2016年7月7日木曜日

明るさの尺度

最近はしませんけど、ナイトウォークはけっこう好きです。
ここ10年は基本的には間接照明で生活しています。蛍光灯のヒモは敵です。





今日は七夕で、我が社の建物も20〜22時は消灯してね、というお達しがあったわけです。

今現在、クローズアップ現代を見ていて、久しぶりにペンを取るがごとく、キーボードを。
震災直後、東京の明るさは4割減った、という話。徐々に回復しているけれど、以前ほどではない、とのこと。

大学生のころ、「空の青さを濃くしていくと、夜になるんだろ?」と言ったら、友だちのけんちゃんは、おしい、と言っていた。ほんとにキサマは理系なのか、という顔をしながら。
どこがどう、おしいのか。15年くらいたったけど、未だにさっぱり分からない。


話を戻すぞ。

クロ現では大阪のおねいさんが出ていて、明るいのが大阪やで、と、すごくそれっぽいことを云っていた。イメージどおり。どうもありがとうございます。
そのコメント、感慨深く聞けたのです。
それは僕が、震災直後に東京から大阪に行ったからだと思う。

普段の明かりがなによりも嬉しかった、その言葉に集約される。あのときの東京はやはり、非常時だったから。こんな風にも言える。明かりのない東京はまるで、息絶えた空間だ。
日中でも暗くほとんど明かりが灯らない某大田区役所。たくさんの人はそこにいるのに、その空間は死に絶えていた。僕は配給の列にならんだことはないけれど、きっとこういう雰囲気なのだろうと思った。あ、窓口のおばちゃんは爽やかでしたけどね。

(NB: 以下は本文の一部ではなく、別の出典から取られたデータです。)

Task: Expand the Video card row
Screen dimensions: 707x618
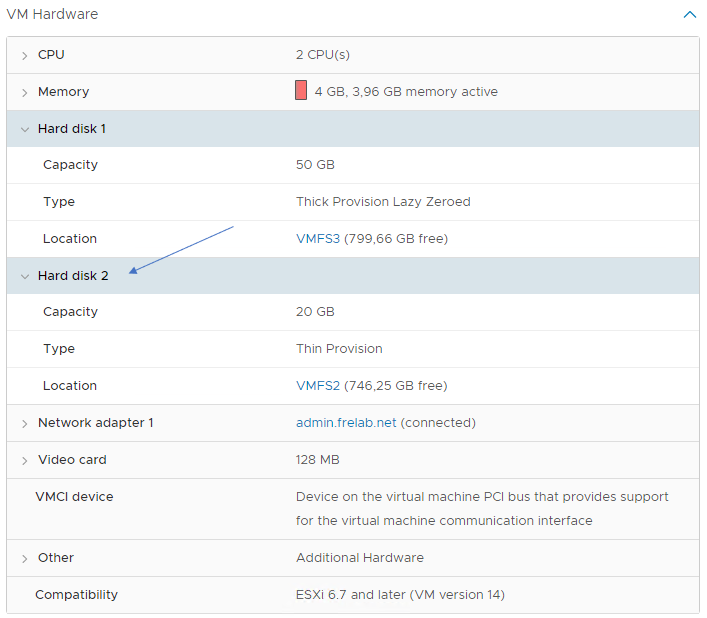Action: (x=25, y=460)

光に規定される空間というのはきっとあるのだろうな、と思うのです。そして、たぶん、光を要しない空間を作れるのであれば、もう少しいろいろうまくいくのではないか、と覆うのです。
照明が要らないといっているのではなくて。空間に応じた光の量があるような気がするんです。東京が暗澹たる街に変貌したのはきっと、その光の量では暗すぎる空間だったからだと思うんです。
だいたい照明というものは、時代に規定されているはずだから、東京も大阪も本質的には大した違いはないでしょう。大阪のおばちゃん的程度の差こそあれ。
あの時の大阪の光は、確かに僕を落ち着かせた。それは間違いない。

それはそれとして、光に応じた空間も、きっと設計できるのではないか。今が明るすぎるならば、少し暗く。応じた空間を。